Looking for more fine structure in the data, I replotted data1.txt by days (86400 seconds).

The histogram I plotted was already rather irregular: you do not want to make it "finer". Nevertheless, you may want to observe that there is less spam during the weekends. To get the first attached histogram, I modified my previous script:
#!/bin/sh
TMP=$(mktemp -t hist_by_day_of_the_week.sh.XXXXXX)
trap "rm $TMP 2>/dev/null" 0
sort -k 1,1n "$1" | awk -v begin=1564358400 -v interval=86400 -v day=1 '
{
while ($1 >= begin + interval) {
begin += interval
day = (day + 1) % 7 }
++count[day] }
END {
for (d = 1; d != 7; ++d)
print d, count[d]
print 7, count[0] }' > $TMP
printf "set style data histogram
set boxwidth 2 relative
set style histogram
set style fill solid
set terminal pdf
set xlabel 'day of the week (1 is Monday)'
set xrange [-1:$(wc -l < $TMP)]
set ylabel 'nb of spam emails'
set yrange [0:]
set output '$2'
plot '$TMP' using 2:xtic(1) notitle" | gnuplot

Writing that modification, I realized, my previous script was wrong: it missed one email per week.

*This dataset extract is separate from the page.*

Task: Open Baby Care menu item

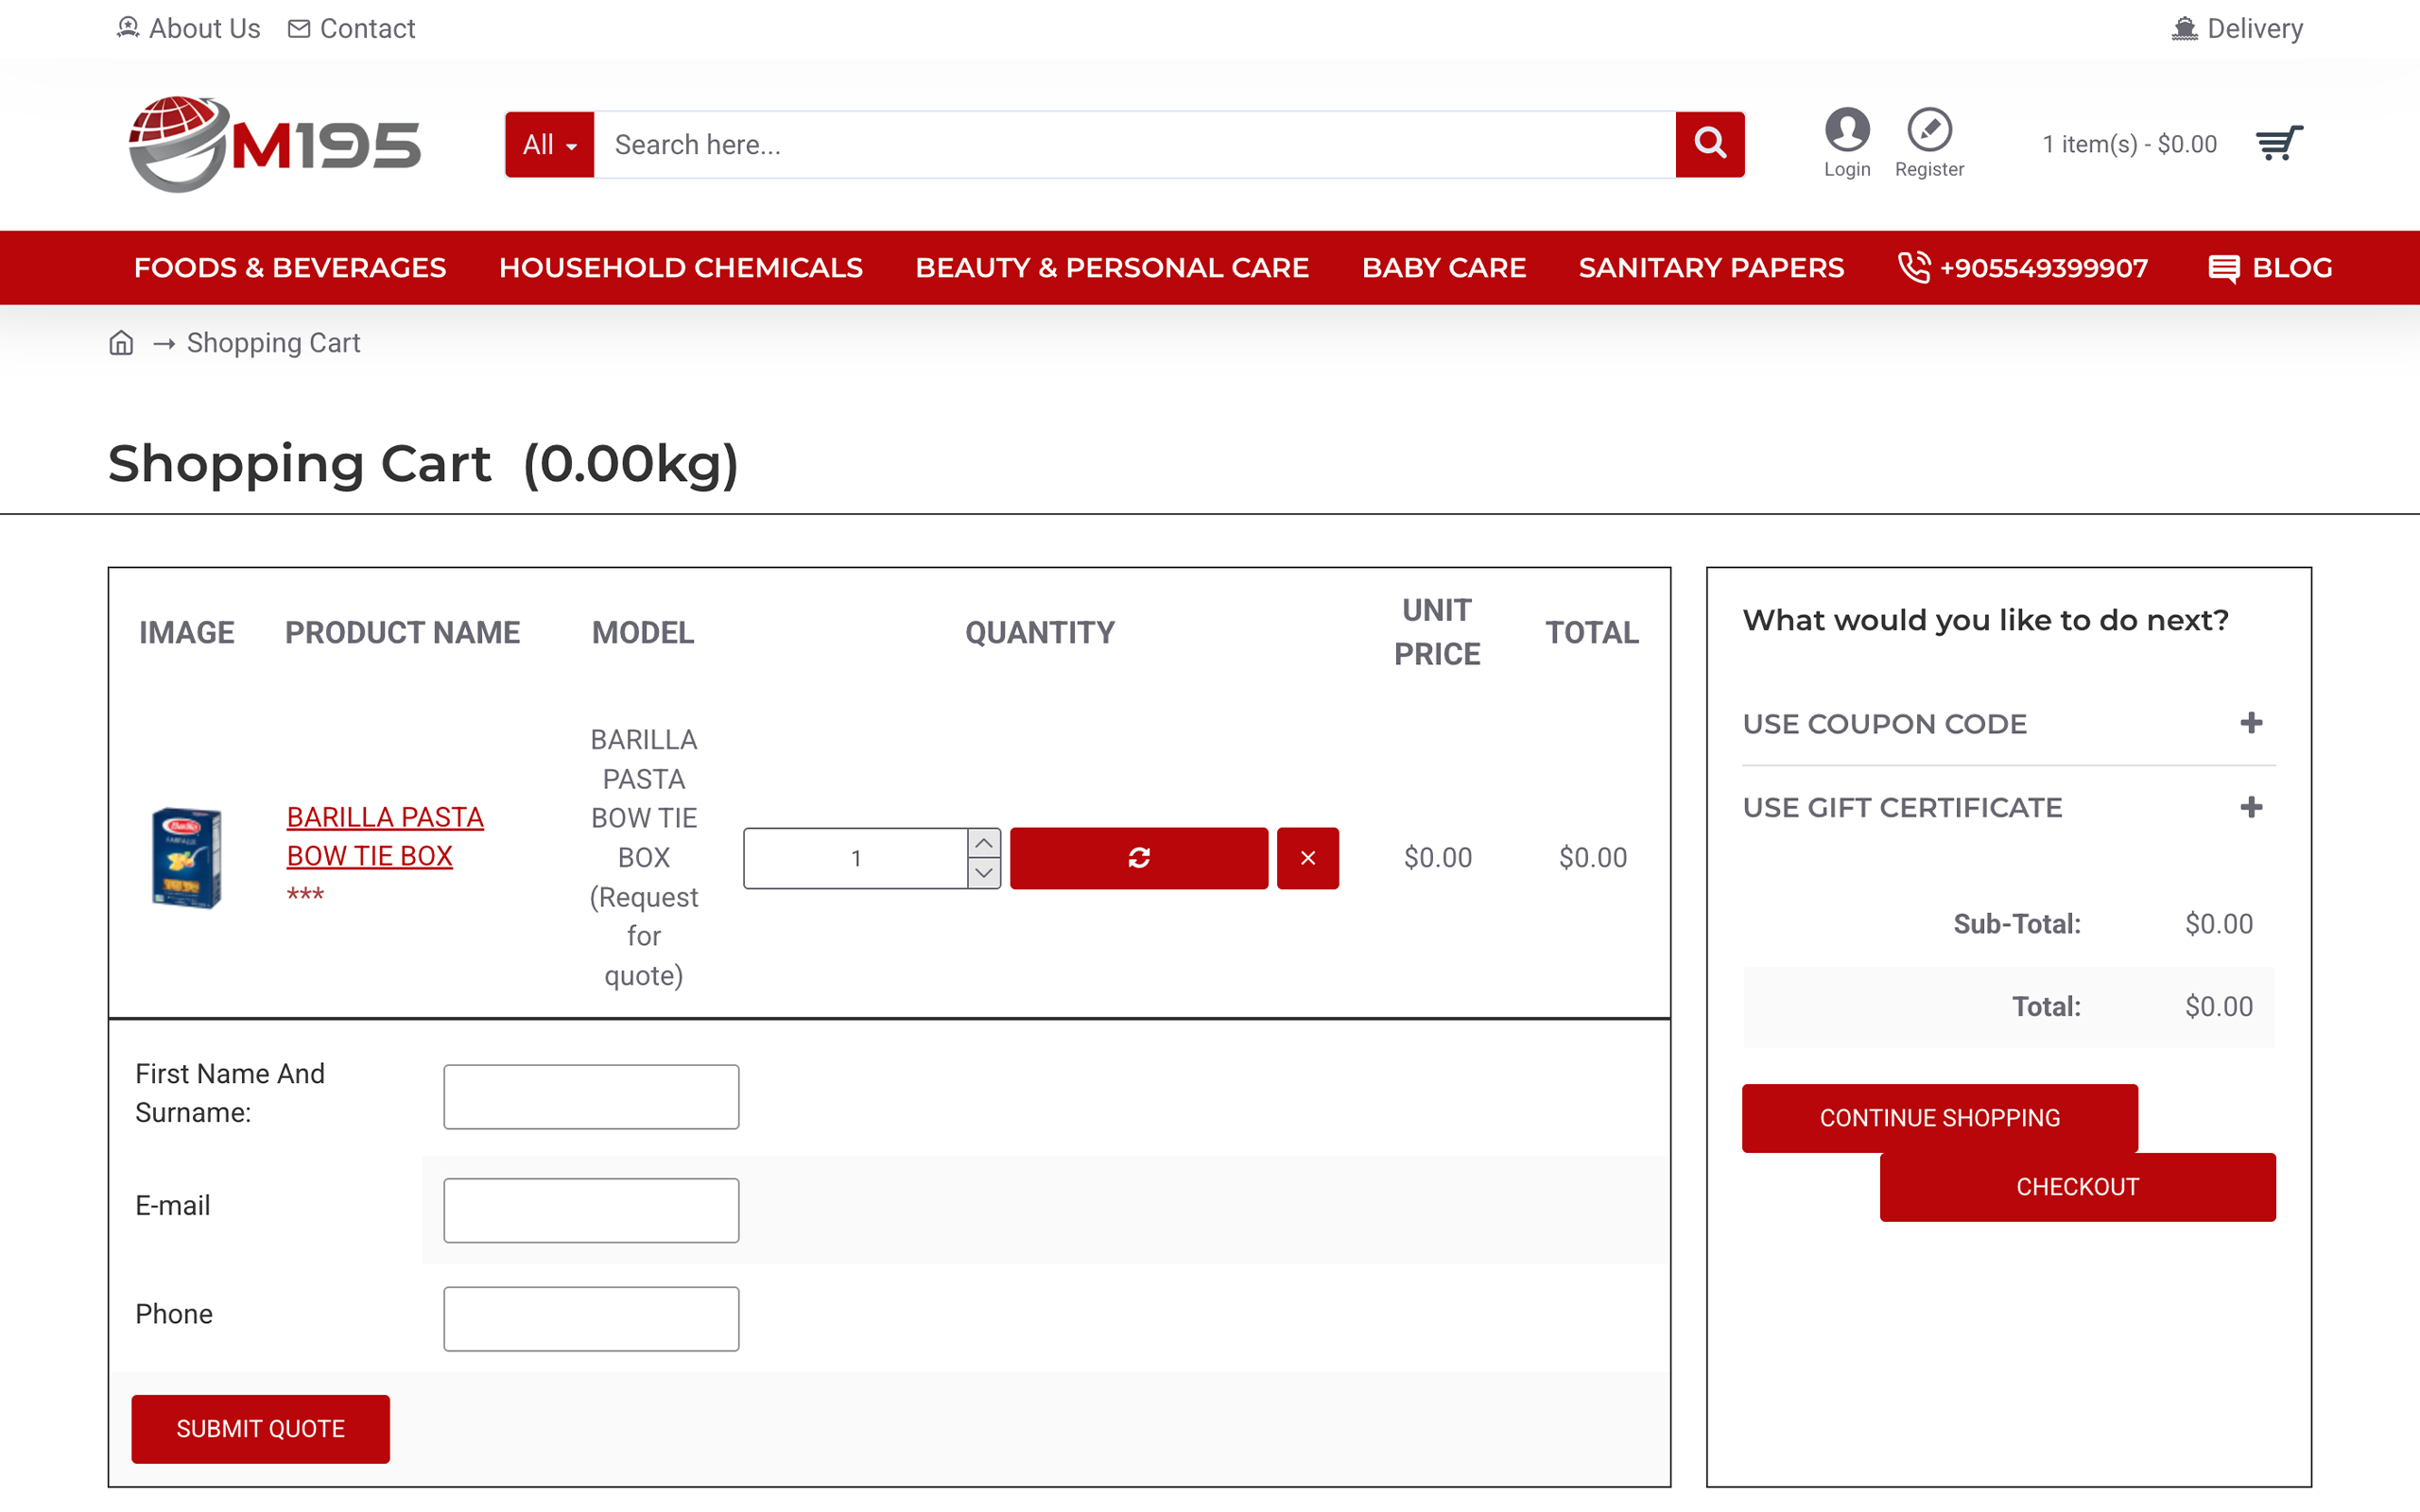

Here it is again, fixed:
#!/bin/sh
TMP=$(mktemp -t hist_by_week.sh.XXXXXX)
trap "rm $TMP 2>/dev/null" 0
sort -k 1,1n "$1" | awk -v begin=1564358400 -v interval=604800 '
{
while ($1 >= begin + interval) {
begin += interval
print count
count = 0 }
++count }
END {
print count }' > $TMP
printf "set style data histogram
set boxwidth 2 relative
set style histogram
set style fill solid
set terminal pdf
set xlabel 'weeks'
set xrange [-1:$(wc -l < $TMP)]
set ylabel 'nb of spam emails'
set yrange [0:]
set output '$2'
plot '$TMP' using 1 notitle" | gnuplot

The resulting histogram is attached.

Back to my divide-by-zero problem

What you will get after "solving" your problem, which should not be solved (the only reasonable result of 1/0 is infinite, not 1), will be very irregular and essentially unreadable, even understanding the unreasonable formula for the plotted values.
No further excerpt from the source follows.